# Global planner behavior upon planning failure

Hi,

I am using navigation stack and wondering what is the expected behavior of global planner upon the local planner fails to control robot according to thewaypoints. According to a test that I ran (link), it seems that it enters the global planner over and over again (without taking into account any info from sensors). That is not what I would expect - I expected it to return impossible to find a plan the second time it enters the planner. Is it really so, or did I make a mistake in the setup?

EDIT: I found suitable parameters to control number of time global planner is called - those are planner_patience and max_planning_retries (the latter one is exactly what I was looking for, as found here ).
However, even with this parameters set to smaller values (2 seconds or 4 attempts), makePlan is still invoked multiple times. It seems as if that happens in separate threads, because I get the info that max_planning_retries is exceeded, but makePlan is being called over and over again.
I have no idea how to detect which function or which node calls it multiple times. Does somebody know better?

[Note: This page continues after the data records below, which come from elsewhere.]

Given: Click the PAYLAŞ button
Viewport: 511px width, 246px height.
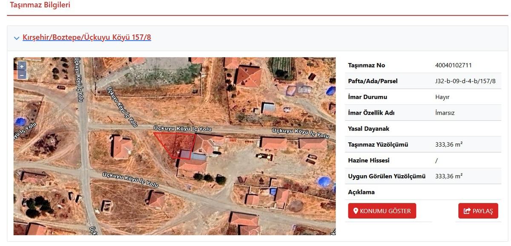Looking at the screenshot, I should pos(478,211).
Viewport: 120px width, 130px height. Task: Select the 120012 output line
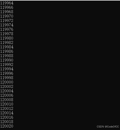[7, 109]
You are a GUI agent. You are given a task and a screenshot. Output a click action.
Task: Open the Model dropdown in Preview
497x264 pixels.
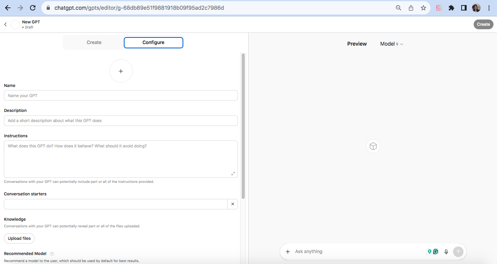point(392,44)
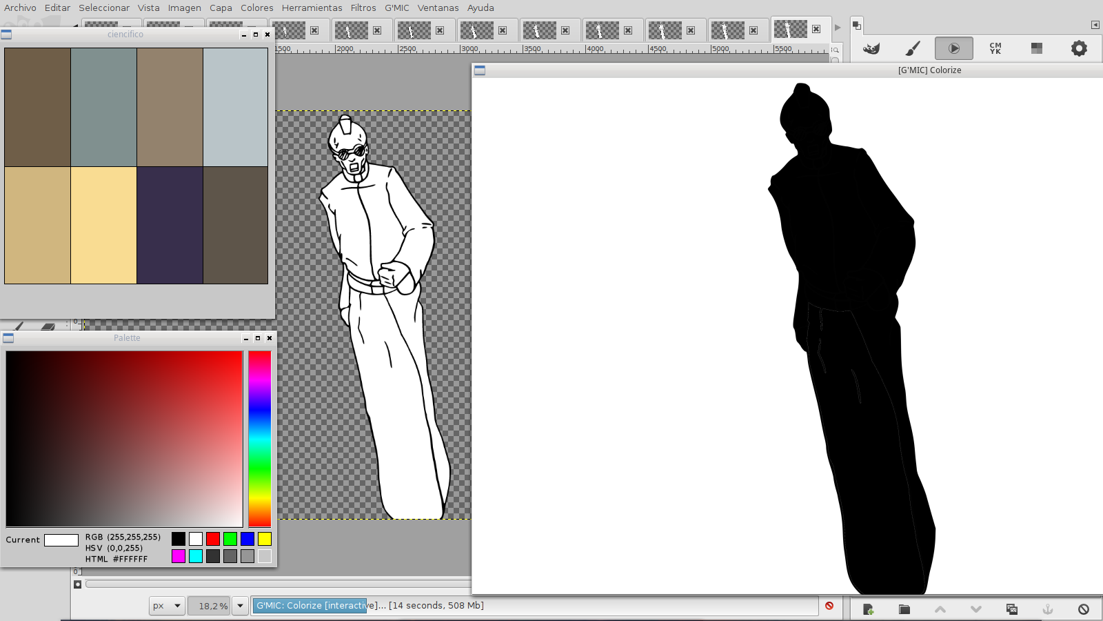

EDIT2: Additionally, it is clear that infinite loop of calling makePlan starts once the max_planning_retries is exceeded and afterwards it does not check that condition.

EDIT3: disabling recovery behaviors all together keeps number of calls to makePlan lower (although, still higher than max_planning_retries)

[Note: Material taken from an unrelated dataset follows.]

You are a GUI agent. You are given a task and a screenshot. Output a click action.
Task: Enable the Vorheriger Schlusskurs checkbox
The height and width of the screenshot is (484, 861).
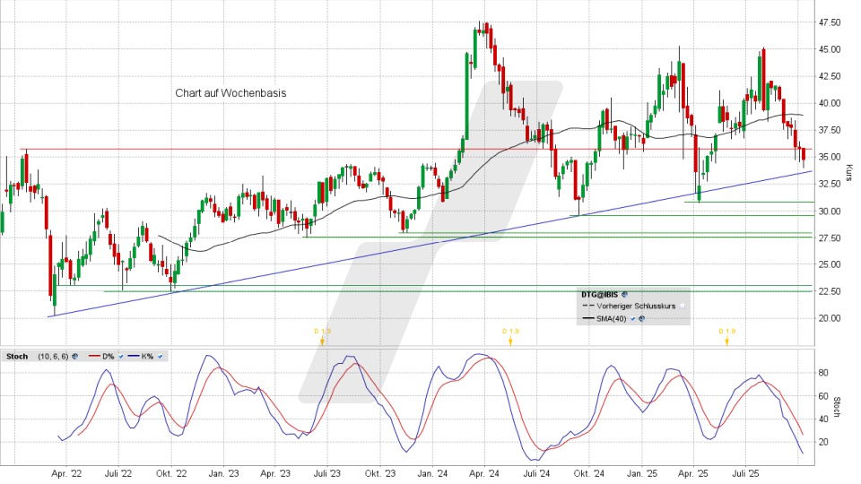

edit retag close merge delete

+1

same issue with gavran.

( 2017-02-05 00:07:42 -0600 )edit

Sort by » oldest newest most voted

Hi all, I think the big and arbitrary number of calls to global planner is caused by a bug in move_base.cpp

I pull requested a fix. I would really apreciate if you can give it a try, as move_base.cpp code is quite chaotic and I'm afraid of having broked something else.

Btw, the number of calls to global planner is:

1+max_planning_retries + number_of_recovery_behavior*(1+max_planning_retries)

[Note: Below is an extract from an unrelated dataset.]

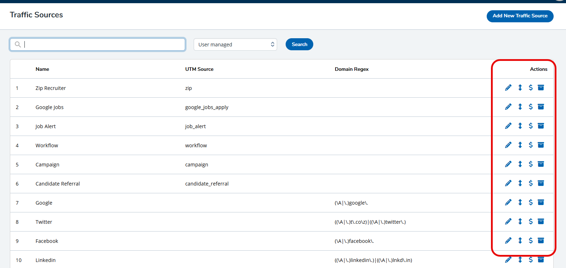Click the reorder arrows icon for Twitter
566x268 pixels.
tap(520, 221)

because max_planning_retries is the times to retry, after a first attempt we always do (so 0 means not retry, just 1 attempt)

Hope this helps!

more

I tested it and it works. However, not really clear what you did there to fix it. I suggest that we continue the discussion under pull request comments, if you would like to explain it a bit.

( 2016-10-05 05:20:33 -0600 )edit

Thanks for testing. I added a more detailed explanation in the PR. Can you please comment there that you tested the PR? I suppose that will speed up merging.

( 2016-10-05 17:17:31 -0600 )edit

oh, I already did (only there my nickname is different, gergia)

( 2016-10-06 02:29:11 -0600 )edit

Let me summarize the solutions I used to fix this problem (however, I won't mark this as accepted answer because I still lack proper understanding of the move_base behavior that caused a problem and would appreciate if somebody can give the explanation).

• in order to control number of attempts to make plan, use parameters max_planning_retries (tells how many times after a failure planner should try to run again, defaults to -1, which mean it is not used) and planner_patience (tells how many seconds global planner should wait till it gets global plan, defaults to 5 seconds). If one of these thresholds is passed, the clearing behaviors are performed.

• however, if recovery behaviors are enabled (recovery_behavior_enabled parameter), number of attempts would be higher than expected: not max_planning_retries + max_planning_retries * number_of_recovery_behaviors, but something greater than that (which I still don't understand)

• all of that also depends on the machine where it is executed: when I would execute on a weaker machine, it happened more often to loop indefinitely before giving up

Therefore, to control how many times makePlan would be called, the safest option is to specify parameter max_planning_retries and disable recovery behaviors (this however, comes at a cost because recovery behaviors are useful). Note that this still does not mean that it would be called max_planning_retries times: it might go few above this number, but it never gets out of control.

more

As far as I know, the robot moves according to the local planner, as the base_local_planner is responsible for computing velocity commands to send to the mobile base of the robot given a high-level plan. And the local trajectory is generated according to the global trajectory and the obstacles within the local costmap. So in my opinion, the global planner just serves for the local planner.

So if the local planner fails, the recovery behaviors(i.e. clear_costmap_recovery, rotate_recovery) will happen, and then if it fails again, the robot will stop, and you need to reset the Goal. According to the move_base doc, after each recovery behavior, move_base will attempt to make a plan. If planning is successful, move_base will continue normal operation. Otherwise, the next recovery behavior in the list(parameter recovery_behaviors) will be executed.

For more details, you can see the base_local_planner document.

As for the recovery behaviors, you can see move_base document.

EDIT

I think the infinite loop is because local costmap is stuck, but the global costmap is not. In global_costmap_params.yaml, there is a param update_frequency, which is the frequency in Hz for the global map to be updated. Generally, if update_frequency is not zero, that loop won't happen.

Did you encounter this infinite loop in your real robot? As I haven't encounter this problem.

EDIT 2

I'm working with P3-DX and ROS navigation stack. I have encoutered these two circumstances in which the nav stack aborts.

1. The robot is too close to the obstacles, it can't even rotate. These two error messages came out and the robot stopped.

[ERROR] [1472631068.711487006]: Rotate recovery can't rotate in place because there is a potential collision. Cost: -1.00

[ERROR] [1472631068.811355441]: Aborting because a valid plan could not be found. Even after executing all recovery behaviors

2. There are many obstacles arround the robot, but it can rotate. Then it rotated several times but still could't find a way out. Finally, it aborted. And this error message came out.

[ERROR] [1472633546.394854371]: Aborting because a valid plan could not be found. Even after executing all recovery behaviors

more

thanks. however, exactly this is a problem: planning is successful -> local planner fails to execute -> again planning is successful -> again local planner fails to execute. and it loops indefinitely. thoughts on that, how to avoid that loop?

( 2016-08-31 00:53:57 -0600 )edit

thanks for the ideas. but I guess it is not the case: my update_frequency is 5.0, yet the same behavior happens. I currently don't have a real robot to work on, only a simulation, but what makes you think that on the real robot there would be a difference?

( 2016-09-19 07:58:49 -0600 )edit